[PATCH 1/1] mm/oom_kill: trigger the oom killer if oom occurs without __GFP_FS

Hui Wang <hui.wang@xxxxxxxxxxxxx> · Wed, 26 Apr 2023 13:10:30 +0800

If we run the stress-ng in the filesystem of squashfs, the system
will be in a state something like hang, the stress-ng couldn't
finish running and the console couldn't react to users' input.

This issue happens on all arm/arm64 platforms we are working on,
through debugging, we found this issue is introduced by oom handling
in the kernel.

The fs->readahead() is called between memalloc_nofs_save() and
memalloc_nofs_restore(), and the squashfs_readahead() calls
alloc_page(), in this case, if there is no memory left, the
out_of_memory() will be called without __GFP_FS, then the oom killer
will not be triggered and this process will loop endlessly and wait
for others to trigger oom killer to release some memory. But for a
system with the whole root filesystem constructed by squashfs,
nearly all userspace processes will call out_of_memory() without
__GFP_FS, so we will see that the system enters a state something like
hang when running stress-ng.

To fix it, we could trigger a kthread to call page_alloc() with
__GFP_FS before returning from out_of_memory() due to without
__GFP_FS.

Cc: Andrew Morton <akpm@xxxxxxxxxxxxxxxxxxxx>
Cc: Michal Hocko <mhocko@xxxxxxxx>
Cc: Suren Baghdasaryan <surenb@xxxxxxxxxx>
Cc: Colin Ian King <colin.i.king@xxxxxxxxx>
Cc: Yang Shi <shy828301@xxxxxxxxx>
Cc: Johannes Weiner <hannes@xxxxxxxxxxx>
Cc: Vlastimil Babka <vbabka@xxxxxxx>
Cc: Christoph Hellwig <hch@xxxxxxxxxxxxx>
Cc: Mel Gorman <mgorman@xxxxxxx>
Cc: Dan Carpenter <dan.carpenter@xxxxxxxxxx>
Signed-off-by: Hui Wang <hui.wang@xxxxxxxxxxxxx>
---
 mm/oom_kill.c | 22 +++++++++++++++++++++-
 1 file changed, 21 insertions(+), 1 deletion(-)

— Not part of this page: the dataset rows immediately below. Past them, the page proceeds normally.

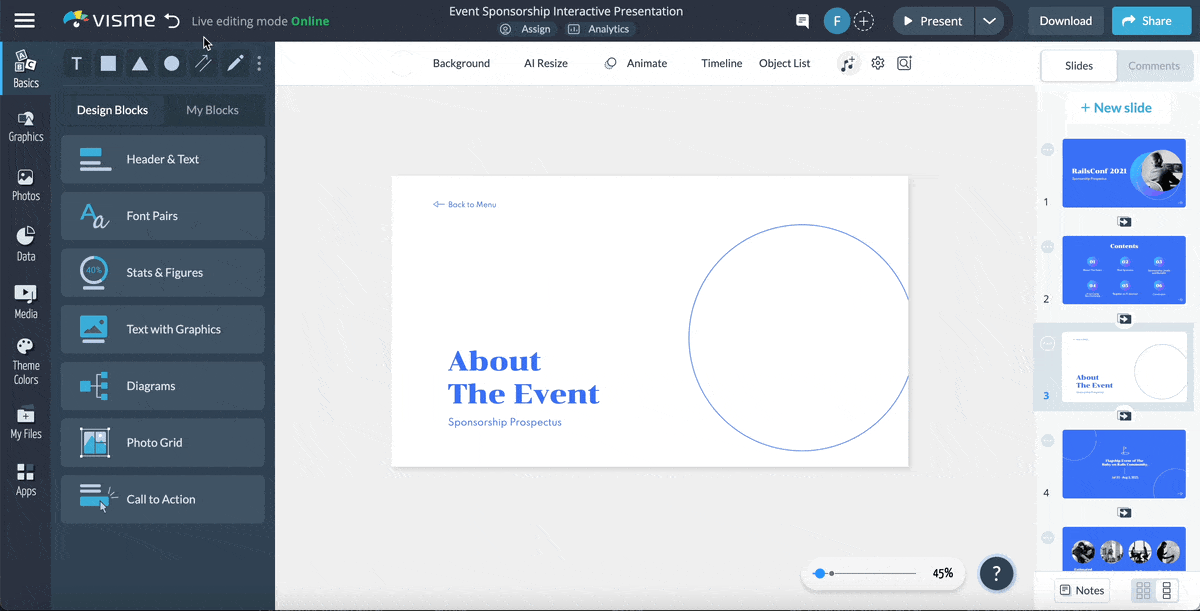The image size is (1200, 611).
Task: Expand the Present options dropdown arrow
Action: coord(989,21)
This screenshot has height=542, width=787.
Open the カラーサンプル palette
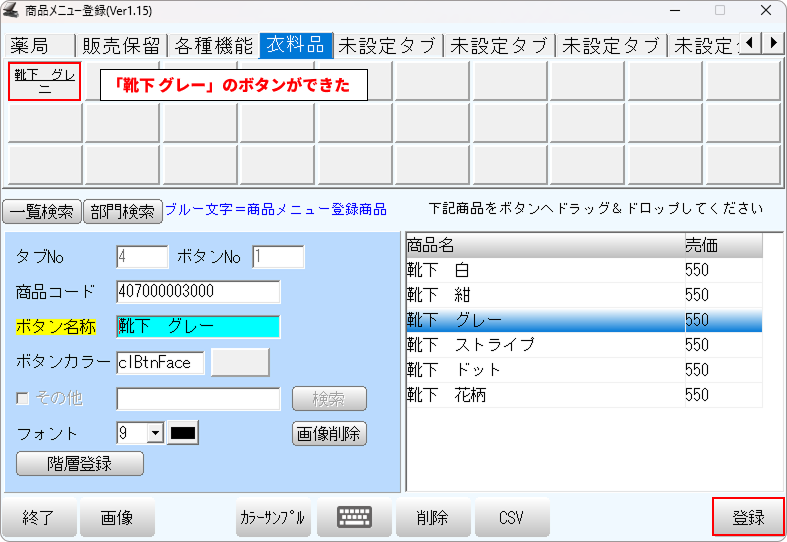pyautogui.click(x=274, y=518)
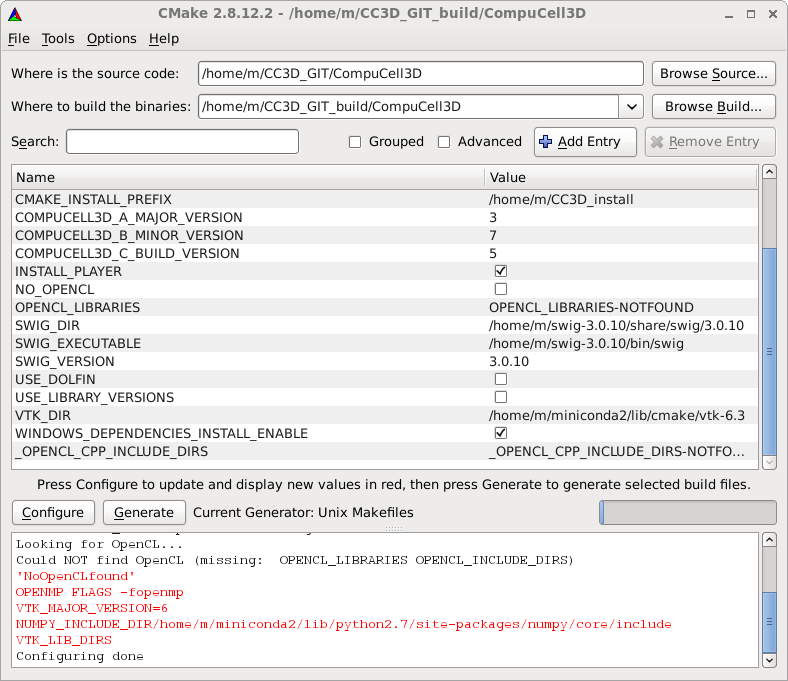Enable the NO_OPENCL checkbox

click(501, 289)
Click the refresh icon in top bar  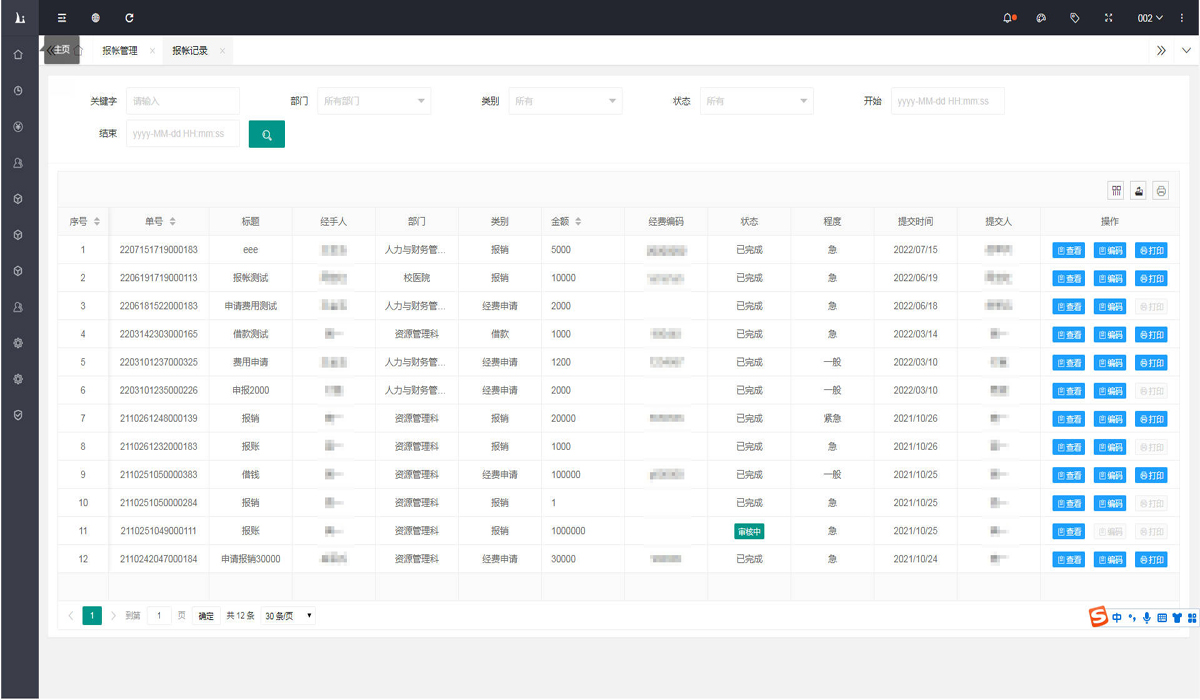(x=129, y=18)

diff --git a/mm/oom_kill.c b/mm/oom_kill.c
index 044e1eed720e..c9c38d6b8580 100644
--- a/mm/oom_kill.c
+++ b/mm/oom_kill.c
@@ -1094,6 +1094,24 @@ int unregister_oom_notifier(struct notifier_block *nb)
 }
 EXPORT_SYMBOL_GPL(unregister_oom_notifier);
 
+/*
+ * If an oom occurs without the __GFP_FS flag in the gfp_mask, the oom killer
+ * will not be triggered. In this case, we could call schedule_work to run
+ * trigger_oom_killer_work() to trigger an oom forcibly with __GFP_FS flag,
+ * this could make the oom killer run with a fair chance.
+ */
+static void trigger_oom_killer_work(struct work_struct *work)
+{
+	struct page *tmp_page;
+
+	/* This could trigger an oom forcibly with a chance */
+	tmp_page = alloc_page(GFP_KERNEL);
+	if (tmp_page)
+		__free_page(tmp_page);
+}
+
+static DECLARE_WORK(oom_trigger_work, trigger_oom_killer_work);
+
 /**
  * out_of_memory - kill the "best" process when we run out of memory
  * @oc: pointer to struct oom_control
@@ -1135,8 +1153,10 @@ bool out_of_memory(struct oom_control *oc)
 	 * ___GFP_DIRECT_RECLAIM to get here. But mem_cgroup_oom() has to
 	 * invoke the OOM killer even if it is a GFP_NOFS allocation.
 	 */
-	if (oc->gfp_mask && !(oc->gfp_mask & __GFP_FS) && !is_memcg_oom(oc))
+	if (oc->gfp_mask && !(oc->gfp_mask & __GFP_FS) && !is_memcg_oom(oc)) {
+		schedule_work(&oom_trigger_work);
 		return true;
+	}
 
 	/*
 	 * Check if there were limitations on the allocation (only relevant for
-- 
2.34.1